The meme about 2016’s ‘bad attitude’ is pretty well established. In Britain and the U.S. there were rancorous political contests over Brexit and the U.S. presidency that left folks on both sides of the political divide with a bad taste in their mouth. And though death is a constant no matter the year, 2016 seemed particularly heartless in claiming beloved figures at the end of their journey (John Glenn, David Bowie, Abe Vigoda, Fidel Castro) and those seemingly in the middle of it (Anton Yelchin, Prince, George Michael).

As bad as it was for entertainers, however, on the matter of data security, the news may be even worse, new data suggests: with more than 4,000 data breaches and 4 billion (with a “B”) records exposed in the year ending December 31. Even worse: almost all of the leaked records were the result of hacking, data suggests.

The accounting comes from the firm Risk Based Security, which aggregates reports of data breaches from public sources and Freedom of Information Act (FOIA) requests. The company released its Year End Data Breach report on Wednesday.

The list of horribles from the report is long. Risk Based Security noted 4,129 breaches reported during the last year. The 4.2 billion records reported stolen tops the previous high, in 2013, by 3.2 billion records. The last year saw four of the top five largest data breaches of all time, including Yahoo’s leak of one billion user accounts and the theft of 412 million records from FriendFinder Networks. Eight of the top 20 largest data breaches of all time happened last year.

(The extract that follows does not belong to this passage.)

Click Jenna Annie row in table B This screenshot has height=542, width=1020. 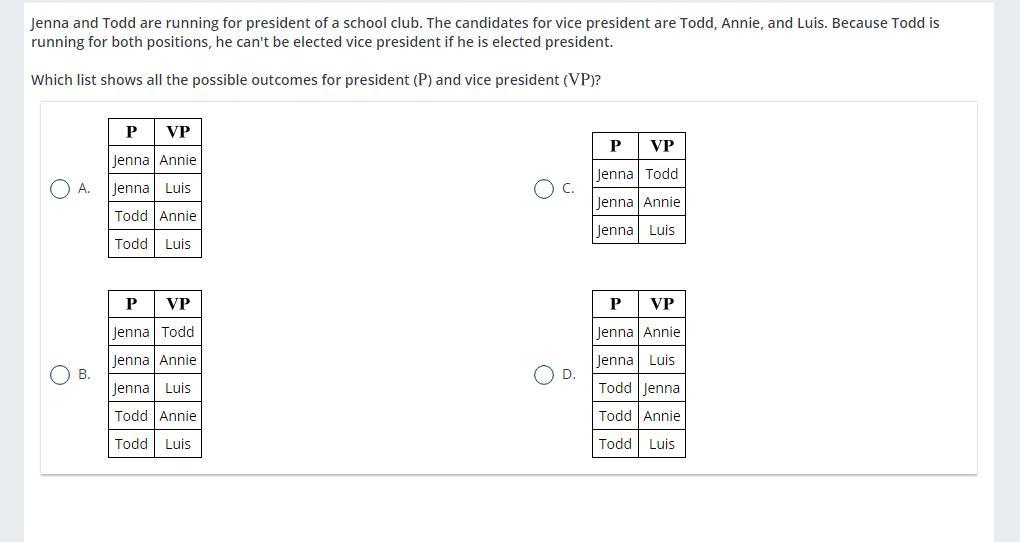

There were more, bigger breaches. Large breaches involving more than 10 million records jumped 125% in 2016. Further: 123 companies reported multiple breaches. Top among them was Yahoo, which disclosed a 500 million account leak just prior to its 1 billion account leak. That left-right punch to the gut has given the company’s would be suitor, Verizon, reason to put a hold on their nuptials.

Just over half (53%) of the reported breaches were the result of hacking. But hacks accounted for almost all the stolen data (91.9%), suggesting that the dimensions of the data breach and data theft problem are due mostly to online crime, rather than physical theft. That’s especially true as more and more data moves online. In fact, stolen laptops – which used to be a top source of data theft – accounted for just 67 of the more than 4,000 incidents reported in 2016.

Hacking, on the other hand, accounted for 2213 of those incidents, with SQL injection the most common method for gaining access to sensitive data. SQL injection flaws are widespread, despite frequent warnings from the security community about the risk they pose. And we know from talking to “Kapustkiy,” the (self-described) 17 year-old hacker who has been exposing the insecurity of diplomatic missions and government agencies around the globe, that these types of flaws are a quick and easy path to sensitive data. Still… they persist.

And, while the United States accounted for the lion’s share of reported incidents (1,971 or 68%), the problem is widespread. More than 100 countries reported at least one data breach in 2016 and 10 countries accounted for 64% of all breaches.

The scariest news? This list is not at all comprehensive. Risk Based Security’s accounting relies on reporting of breach incidents in public or publicly accessible sources. There are almost certainly many, many incidents that go unreported by companies and (of course) consumers both within the U.S., where data breach disclosure is mostly a state-run affair, and outside the U.S. where data breach disclosure is by no means uniform. Those incidents, of course, are invisible even if their after effects – identity theft, fraud, intellectual property theft – are not.